第76章 優しい嘘
「信長様、失礼します…」
執務室に着き、襖の前で声をかけてから中に入ると、信長様は文机の前で文を認められているところだった。
秀吉さんも、隣で書簡の整理をしている。
私が入ってきたのに気付いた信長様は、書いていた文から顔を上げて、ふわりと柔らかな笑みを向けてくれる。
家臣達との話で、もやもやしていた気持ちが一気に晴れるようなその笑みに心を奪われる。
(優しい笑顔……信長様はこんなお顔もなさるんだ、ってことを家臣の皆にも、もっと知って欲しいんだけどな…)
追放という苛烈な仕置きに、明日は我が身と信長様を恐れる様子を見せていた家臣達のことを、ついつい思い浮かべてしまっていた。
「……朱里、どうかしたか?」
「っ…えっ?」
「何か思い詰めたような顔をしているな。気に病むことがあるのなら、包み隠さず俺に言え。貴様がそのような浮かない顔をしているのを放っておくわけにはいかん」
「信長様……」
慈愛に満ちた視線を向けられて、キュッと胸が締めつけられる。
「っ…あのっ、実は…佐久間殿と林殿の追放のこと、聞いてしまって……」
「っ……」
僅かながら信長様の目に驚きの色が浮かんだ。
「お二人はこれまで、織田家の為に力を尽くしてこられた御方ですよね?…それは、これからも変わらないはず…

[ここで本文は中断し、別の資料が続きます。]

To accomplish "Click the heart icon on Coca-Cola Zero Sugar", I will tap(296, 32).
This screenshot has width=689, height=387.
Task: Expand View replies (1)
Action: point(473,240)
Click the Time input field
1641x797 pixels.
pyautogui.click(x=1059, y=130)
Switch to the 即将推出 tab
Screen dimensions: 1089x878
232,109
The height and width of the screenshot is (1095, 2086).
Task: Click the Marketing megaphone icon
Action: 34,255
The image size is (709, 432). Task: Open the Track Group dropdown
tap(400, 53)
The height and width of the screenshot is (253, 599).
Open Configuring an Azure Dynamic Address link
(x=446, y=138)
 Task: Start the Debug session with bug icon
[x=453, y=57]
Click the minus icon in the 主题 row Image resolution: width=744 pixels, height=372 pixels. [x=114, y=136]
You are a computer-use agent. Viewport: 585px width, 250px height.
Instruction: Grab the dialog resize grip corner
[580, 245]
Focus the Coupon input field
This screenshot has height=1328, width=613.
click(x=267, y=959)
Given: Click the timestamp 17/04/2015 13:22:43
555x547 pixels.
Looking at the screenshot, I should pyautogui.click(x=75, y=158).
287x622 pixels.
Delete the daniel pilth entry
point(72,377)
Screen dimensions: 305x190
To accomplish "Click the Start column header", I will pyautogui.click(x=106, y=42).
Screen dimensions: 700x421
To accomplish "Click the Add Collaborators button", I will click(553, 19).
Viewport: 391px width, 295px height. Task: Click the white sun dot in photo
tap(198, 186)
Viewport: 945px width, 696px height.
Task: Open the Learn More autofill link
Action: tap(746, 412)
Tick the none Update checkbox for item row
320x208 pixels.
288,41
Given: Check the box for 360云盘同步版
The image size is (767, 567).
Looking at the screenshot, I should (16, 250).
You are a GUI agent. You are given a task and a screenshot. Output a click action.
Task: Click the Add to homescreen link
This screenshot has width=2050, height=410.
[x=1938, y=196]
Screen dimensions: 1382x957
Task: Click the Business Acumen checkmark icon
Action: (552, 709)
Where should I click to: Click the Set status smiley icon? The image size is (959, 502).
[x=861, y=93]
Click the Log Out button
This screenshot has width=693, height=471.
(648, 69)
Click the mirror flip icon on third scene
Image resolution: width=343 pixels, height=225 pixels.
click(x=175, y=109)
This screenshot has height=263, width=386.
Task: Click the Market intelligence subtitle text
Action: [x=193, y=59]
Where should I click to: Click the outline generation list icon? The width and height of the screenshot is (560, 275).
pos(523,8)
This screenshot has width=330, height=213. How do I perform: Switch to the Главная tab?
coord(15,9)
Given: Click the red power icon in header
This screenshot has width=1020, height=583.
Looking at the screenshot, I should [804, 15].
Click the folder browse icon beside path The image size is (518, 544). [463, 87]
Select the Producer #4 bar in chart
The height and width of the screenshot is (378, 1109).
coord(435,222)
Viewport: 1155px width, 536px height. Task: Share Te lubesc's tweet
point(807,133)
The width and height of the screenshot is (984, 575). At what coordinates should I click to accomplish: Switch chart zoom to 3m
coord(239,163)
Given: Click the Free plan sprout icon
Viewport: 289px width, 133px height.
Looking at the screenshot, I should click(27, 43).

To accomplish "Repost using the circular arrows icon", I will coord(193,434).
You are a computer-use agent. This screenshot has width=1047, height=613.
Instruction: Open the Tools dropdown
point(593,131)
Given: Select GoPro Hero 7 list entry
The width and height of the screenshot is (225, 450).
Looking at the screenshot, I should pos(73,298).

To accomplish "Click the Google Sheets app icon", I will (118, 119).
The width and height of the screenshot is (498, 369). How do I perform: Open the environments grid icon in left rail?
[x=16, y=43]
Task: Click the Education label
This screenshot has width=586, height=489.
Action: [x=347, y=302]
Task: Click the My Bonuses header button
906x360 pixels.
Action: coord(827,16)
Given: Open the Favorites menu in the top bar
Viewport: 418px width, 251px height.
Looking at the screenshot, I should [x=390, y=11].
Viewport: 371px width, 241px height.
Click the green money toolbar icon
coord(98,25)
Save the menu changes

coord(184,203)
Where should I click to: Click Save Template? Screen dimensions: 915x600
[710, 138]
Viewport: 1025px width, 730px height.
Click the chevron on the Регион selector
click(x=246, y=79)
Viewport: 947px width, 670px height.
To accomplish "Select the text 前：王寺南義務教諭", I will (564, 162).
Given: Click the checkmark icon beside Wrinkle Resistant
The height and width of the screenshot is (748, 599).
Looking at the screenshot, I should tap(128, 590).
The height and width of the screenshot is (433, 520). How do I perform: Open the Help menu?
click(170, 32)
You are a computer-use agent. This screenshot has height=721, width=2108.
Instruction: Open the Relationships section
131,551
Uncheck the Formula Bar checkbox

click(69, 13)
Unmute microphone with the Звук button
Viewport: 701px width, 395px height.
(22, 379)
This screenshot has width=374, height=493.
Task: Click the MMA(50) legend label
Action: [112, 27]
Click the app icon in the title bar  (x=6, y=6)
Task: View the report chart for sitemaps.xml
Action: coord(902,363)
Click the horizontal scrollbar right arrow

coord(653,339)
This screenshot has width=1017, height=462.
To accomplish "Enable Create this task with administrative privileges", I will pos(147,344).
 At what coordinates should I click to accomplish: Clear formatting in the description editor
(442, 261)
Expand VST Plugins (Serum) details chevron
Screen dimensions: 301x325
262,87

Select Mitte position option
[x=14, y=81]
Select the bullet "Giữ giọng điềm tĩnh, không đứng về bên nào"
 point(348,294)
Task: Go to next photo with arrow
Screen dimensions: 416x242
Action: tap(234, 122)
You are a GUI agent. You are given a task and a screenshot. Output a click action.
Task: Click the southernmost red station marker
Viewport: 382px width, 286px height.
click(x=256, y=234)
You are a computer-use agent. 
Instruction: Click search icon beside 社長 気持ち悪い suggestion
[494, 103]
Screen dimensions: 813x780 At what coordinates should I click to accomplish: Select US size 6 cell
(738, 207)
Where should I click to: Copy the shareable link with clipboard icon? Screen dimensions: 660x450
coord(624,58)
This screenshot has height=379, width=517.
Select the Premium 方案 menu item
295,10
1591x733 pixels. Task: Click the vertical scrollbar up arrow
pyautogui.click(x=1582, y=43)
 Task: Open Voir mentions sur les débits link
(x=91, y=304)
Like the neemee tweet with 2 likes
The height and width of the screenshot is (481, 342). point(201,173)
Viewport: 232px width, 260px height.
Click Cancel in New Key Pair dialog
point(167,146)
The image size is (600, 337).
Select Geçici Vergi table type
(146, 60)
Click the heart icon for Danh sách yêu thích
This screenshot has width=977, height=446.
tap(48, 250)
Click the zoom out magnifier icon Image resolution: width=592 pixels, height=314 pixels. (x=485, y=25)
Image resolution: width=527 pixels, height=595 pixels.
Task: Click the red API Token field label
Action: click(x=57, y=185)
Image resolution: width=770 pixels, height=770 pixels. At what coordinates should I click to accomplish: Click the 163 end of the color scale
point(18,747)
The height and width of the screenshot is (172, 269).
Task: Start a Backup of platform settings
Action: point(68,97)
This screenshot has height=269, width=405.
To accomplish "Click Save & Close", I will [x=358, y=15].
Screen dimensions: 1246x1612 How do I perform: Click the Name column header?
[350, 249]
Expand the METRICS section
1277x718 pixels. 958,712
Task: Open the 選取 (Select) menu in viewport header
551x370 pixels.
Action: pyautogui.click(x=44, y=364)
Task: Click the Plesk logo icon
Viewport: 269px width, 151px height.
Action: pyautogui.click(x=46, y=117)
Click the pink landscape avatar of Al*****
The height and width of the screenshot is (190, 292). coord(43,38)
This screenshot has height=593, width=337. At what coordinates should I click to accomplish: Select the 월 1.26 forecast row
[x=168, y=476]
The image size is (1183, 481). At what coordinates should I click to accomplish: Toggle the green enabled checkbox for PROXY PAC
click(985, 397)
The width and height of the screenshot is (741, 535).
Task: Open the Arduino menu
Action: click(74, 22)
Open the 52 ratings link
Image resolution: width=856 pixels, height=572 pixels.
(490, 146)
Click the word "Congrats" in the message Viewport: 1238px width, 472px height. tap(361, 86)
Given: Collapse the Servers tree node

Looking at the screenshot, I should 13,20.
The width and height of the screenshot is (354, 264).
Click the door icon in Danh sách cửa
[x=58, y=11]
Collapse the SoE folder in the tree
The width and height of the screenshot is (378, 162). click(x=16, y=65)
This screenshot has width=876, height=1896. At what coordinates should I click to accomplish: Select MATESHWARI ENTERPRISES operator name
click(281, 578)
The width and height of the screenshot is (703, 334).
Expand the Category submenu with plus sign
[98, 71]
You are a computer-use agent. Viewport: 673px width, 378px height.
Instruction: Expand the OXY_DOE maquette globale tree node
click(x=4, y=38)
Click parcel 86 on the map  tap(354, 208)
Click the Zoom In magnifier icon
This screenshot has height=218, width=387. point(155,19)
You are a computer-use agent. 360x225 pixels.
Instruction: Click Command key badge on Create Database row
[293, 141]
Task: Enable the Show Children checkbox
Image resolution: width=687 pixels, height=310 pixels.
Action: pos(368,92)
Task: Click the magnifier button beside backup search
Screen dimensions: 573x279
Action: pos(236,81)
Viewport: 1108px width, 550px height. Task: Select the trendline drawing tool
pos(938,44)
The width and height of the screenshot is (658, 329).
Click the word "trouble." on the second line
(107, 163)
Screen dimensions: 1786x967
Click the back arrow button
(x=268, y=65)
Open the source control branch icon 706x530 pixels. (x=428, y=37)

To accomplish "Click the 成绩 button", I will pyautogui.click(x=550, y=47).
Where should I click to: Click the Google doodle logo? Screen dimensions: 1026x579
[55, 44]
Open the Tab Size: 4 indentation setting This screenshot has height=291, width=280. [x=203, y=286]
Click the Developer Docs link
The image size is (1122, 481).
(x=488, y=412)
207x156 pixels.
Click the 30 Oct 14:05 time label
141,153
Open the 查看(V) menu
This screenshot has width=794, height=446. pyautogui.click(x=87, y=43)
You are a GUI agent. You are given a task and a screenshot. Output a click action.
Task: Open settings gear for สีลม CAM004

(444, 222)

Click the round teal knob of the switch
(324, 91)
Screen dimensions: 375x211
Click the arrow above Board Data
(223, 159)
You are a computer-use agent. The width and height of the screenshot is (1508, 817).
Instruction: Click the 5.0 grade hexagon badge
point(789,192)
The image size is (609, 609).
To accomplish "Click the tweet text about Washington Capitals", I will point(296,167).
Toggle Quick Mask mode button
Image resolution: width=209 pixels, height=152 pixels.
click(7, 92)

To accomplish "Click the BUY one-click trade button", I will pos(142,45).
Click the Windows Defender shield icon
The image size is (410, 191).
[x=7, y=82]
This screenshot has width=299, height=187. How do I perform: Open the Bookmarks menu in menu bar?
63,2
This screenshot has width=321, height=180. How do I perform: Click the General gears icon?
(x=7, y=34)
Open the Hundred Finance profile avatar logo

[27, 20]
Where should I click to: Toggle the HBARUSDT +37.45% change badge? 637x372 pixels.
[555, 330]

信長様がお二人を追放なさったのには、何か深い理由があるのですか?」
私の言葉を黙って聞いていた信長様は、しばらく何事か思案しておられたが、やがて悩ましげに溜め息を吐かれた。
「貴様がどう聞き及んだかは知らんが、古参がいつまでも蔓延ったままでは、軍として成長はせん。古参を排し、若く力のある者を登用していくことは、将として当然の振る舞いだ。
それに、どんな理由があろうと、俺が追放した事実は、変わらん。それが全てだ」
向けられる真っ直ぐな瞳からは、偽りのない言葉だということが伝わってくる。
けれど、その言葉の裏に隠された信長様の真意が知りたい、とそう思ってしまう。
「っ…で、でも……」
「朱里っ、くどいぞ。貴様、いかに正室といえど、政に口出しすることは許さんっ!己の分を弁えよっ!」
一転して、厳しく冷たい口調で叱責され、予想外のことに言葉に詰まってしまう。